◆ Stated problem: Echo the data word for word, from the line containing "How do I perform: Choose" through the end of the data.

◆ Recorded information:
>>>>
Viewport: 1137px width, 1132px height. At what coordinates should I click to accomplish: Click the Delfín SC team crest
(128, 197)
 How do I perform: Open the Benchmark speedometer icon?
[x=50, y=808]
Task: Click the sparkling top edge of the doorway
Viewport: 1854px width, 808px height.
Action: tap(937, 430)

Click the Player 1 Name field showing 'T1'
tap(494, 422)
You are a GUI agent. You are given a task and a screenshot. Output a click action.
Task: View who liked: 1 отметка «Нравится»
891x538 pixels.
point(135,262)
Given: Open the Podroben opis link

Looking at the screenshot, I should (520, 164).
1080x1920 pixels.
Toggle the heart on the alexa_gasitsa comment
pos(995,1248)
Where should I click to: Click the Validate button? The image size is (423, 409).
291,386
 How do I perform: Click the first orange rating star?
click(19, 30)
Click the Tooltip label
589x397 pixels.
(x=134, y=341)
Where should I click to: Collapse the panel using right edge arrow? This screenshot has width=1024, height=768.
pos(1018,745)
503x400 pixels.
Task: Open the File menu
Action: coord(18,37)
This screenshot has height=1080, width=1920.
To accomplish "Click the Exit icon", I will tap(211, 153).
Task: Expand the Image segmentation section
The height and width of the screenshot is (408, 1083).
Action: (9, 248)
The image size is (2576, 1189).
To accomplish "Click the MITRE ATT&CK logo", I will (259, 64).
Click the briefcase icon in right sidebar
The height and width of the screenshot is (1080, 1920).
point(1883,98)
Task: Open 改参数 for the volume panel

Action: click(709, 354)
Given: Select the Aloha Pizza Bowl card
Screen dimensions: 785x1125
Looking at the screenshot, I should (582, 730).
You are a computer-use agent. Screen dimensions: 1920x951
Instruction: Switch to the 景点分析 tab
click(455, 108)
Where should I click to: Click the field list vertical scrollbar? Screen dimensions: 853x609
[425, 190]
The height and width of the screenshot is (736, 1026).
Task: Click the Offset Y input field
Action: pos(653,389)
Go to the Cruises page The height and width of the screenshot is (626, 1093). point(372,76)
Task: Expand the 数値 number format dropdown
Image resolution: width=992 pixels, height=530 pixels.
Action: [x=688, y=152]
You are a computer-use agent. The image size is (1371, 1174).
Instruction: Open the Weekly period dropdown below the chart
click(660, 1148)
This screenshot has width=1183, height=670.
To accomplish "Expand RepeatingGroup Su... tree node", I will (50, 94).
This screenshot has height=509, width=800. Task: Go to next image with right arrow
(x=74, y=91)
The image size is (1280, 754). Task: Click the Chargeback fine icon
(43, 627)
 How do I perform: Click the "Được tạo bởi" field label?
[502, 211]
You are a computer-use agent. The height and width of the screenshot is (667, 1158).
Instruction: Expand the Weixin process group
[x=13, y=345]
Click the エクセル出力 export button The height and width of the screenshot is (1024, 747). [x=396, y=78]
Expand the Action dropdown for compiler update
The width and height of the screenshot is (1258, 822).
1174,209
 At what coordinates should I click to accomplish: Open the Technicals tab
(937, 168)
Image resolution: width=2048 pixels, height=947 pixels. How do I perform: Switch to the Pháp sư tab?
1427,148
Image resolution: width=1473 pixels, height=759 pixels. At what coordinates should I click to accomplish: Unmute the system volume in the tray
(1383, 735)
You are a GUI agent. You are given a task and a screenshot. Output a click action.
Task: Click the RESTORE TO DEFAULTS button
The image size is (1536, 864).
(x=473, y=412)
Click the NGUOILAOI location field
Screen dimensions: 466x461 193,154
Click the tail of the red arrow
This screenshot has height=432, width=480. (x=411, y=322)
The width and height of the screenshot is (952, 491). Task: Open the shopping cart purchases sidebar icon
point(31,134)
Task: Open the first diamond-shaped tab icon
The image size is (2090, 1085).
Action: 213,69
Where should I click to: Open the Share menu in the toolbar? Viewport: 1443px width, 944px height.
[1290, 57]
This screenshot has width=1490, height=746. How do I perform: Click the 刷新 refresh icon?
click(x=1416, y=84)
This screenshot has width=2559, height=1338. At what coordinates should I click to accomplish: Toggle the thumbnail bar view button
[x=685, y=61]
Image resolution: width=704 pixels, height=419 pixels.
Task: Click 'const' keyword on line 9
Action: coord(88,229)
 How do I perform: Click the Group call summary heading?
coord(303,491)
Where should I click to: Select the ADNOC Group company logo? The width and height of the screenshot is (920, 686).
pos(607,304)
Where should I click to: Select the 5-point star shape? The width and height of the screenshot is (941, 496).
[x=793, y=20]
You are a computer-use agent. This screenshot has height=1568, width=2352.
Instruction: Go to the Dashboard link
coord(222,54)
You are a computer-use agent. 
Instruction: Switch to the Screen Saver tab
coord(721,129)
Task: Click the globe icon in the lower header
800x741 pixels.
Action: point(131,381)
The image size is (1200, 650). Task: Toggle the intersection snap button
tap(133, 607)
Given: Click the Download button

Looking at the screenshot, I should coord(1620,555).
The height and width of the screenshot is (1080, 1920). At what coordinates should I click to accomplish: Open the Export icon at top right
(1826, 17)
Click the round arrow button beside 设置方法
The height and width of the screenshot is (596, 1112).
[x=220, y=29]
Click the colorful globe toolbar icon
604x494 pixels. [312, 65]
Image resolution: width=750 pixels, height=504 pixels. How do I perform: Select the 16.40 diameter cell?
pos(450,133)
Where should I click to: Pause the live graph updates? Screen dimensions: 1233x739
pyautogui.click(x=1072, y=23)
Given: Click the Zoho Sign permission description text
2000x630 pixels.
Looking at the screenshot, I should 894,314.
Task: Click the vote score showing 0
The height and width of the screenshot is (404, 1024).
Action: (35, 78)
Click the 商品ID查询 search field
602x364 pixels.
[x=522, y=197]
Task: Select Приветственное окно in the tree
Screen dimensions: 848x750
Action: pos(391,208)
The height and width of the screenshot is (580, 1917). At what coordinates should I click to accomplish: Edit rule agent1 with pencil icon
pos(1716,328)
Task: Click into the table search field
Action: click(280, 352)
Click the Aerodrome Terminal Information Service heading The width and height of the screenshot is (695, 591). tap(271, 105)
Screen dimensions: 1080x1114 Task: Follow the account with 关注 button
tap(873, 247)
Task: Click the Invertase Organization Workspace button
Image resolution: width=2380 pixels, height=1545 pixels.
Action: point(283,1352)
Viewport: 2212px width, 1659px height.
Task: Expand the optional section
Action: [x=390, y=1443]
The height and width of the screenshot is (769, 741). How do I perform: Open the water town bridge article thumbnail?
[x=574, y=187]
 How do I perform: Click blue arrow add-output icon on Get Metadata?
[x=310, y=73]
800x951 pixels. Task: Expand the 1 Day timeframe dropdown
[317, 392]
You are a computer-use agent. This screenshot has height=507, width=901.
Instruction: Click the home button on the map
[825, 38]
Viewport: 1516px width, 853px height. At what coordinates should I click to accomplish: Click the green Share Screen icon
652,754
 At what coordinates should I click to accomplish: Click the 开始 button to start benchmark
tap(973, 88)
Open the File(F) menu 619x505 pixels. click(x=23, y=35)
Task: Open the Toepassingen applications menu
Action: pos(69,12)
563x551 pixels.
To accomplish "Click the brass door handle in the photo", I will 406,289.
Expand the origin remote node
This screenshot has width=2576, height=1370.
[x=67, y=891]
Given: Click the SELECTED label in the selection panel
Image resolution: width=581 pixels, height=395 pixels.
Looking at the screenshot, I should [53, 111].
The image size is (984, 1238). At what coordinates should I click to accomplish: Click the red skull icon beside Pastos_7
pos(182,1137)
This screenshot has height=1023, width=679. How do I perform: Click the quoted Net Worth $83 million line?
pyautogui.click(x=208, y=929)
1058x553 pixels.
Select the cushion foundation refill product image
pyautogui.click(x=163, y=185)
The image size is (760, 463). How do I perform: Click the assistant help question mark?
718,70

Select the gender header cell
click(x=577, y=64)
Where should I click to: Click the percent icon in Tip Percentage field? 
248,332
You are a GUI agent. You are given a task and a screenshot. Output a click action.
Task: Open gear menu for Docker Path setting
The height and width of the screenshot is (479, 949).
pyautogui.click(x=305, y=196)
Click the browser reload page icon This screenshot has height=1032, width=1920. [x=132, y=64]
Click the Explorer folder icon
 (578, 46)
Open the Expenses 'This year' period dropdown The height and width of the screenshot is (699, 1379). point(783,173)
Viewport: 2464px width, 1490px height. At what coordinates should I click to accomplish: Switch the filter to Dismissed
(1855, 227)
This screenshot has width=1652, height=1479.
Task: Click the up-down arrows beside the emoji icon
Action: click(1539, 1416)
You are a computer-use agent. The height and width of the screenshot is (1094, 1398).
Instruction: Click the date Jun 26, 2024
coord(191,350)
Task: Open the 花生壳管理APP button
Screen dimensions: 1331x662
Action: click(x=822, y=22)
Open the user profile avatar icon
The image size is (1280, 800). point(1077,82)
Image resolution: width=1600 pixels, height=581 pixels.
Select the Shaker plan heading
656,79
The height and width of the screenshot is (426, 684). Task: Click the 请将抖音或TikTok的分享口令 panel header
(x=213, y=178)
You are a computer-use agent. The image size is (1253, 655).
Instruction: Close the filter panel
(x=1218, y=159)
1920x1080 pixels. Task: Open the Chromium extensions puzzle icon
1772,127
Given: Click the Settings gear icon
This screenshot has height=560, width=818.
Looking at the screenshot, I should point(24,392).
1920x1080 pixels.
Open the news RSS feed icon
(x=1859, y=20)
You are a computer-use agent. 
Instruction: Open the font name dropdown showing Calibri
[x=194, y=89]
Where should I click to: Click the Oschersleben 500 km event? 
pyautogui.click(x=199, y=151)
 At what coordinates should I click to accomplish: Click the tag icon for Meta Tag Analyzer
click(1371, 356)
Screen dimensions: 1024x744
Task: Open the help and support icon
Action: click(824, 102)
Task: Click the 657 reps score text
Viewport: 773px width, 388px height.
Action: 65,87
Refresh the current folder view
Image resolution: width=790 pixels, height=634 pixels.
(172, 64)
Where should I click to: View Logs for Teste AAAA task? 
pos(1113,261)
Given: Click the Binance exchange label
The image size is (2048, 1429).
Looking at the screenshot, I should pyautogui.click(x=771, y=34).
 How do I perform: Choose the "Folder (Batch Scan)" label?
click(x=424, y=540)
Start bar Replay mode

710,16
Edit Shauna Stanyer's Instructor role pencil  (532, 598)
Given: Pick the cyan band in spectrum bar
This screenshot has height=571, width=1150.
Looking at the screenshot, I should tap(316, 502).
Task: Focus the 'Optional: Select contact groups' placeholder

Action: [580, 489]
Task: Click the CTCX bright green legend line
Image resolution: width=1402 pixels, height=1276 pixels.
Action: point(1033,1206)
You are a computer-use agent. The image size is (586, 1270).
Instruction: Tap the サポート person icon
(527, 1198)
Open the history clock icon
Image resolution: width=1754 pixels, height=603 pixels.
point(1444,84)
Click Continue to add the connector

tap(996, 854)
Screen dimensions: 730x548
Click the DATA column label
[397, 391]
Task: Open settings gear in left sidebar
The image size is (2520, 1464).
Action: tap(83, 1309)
<<<<
◆ Solution to the exercise:
 How do I perform: Choose the "Folder (Batch Scan)" label?
click(x=424, y=540)
Start bar Replay mode

710,16
Edit Shauna Stanyer's Instructor role pencil  (532, 598)
Given: Pick the cyan band in spectrum bar
This screenshot has height=571, width=1150.
Looking at the screenshot, I should tap(316, 502).
Task: Focus the 'Optional: Select contact groups' placeholder

Action: [580, 489]
Task: Click the CTCX bright green legend line
Image resolution: width=1402 pixels, height=1276 pixels.
Action: point(1033,1206)
You are a computer-use agent. The image size is (586, 1270).
Instruction: Tap the サポート person icon
(527, 1198)
Open the history clock icon
Image resolution: width=1754 pixels, height=603 pixels.
point(1444,84)
Click Continue to add the connector

tap(996, 854)
Screen dimensions: 730x548
Click the DATA column label
[397, 391]
Task: Open settings gear in left sidebar
The image size is (2520, 1464).
Action: tap(83, 1309)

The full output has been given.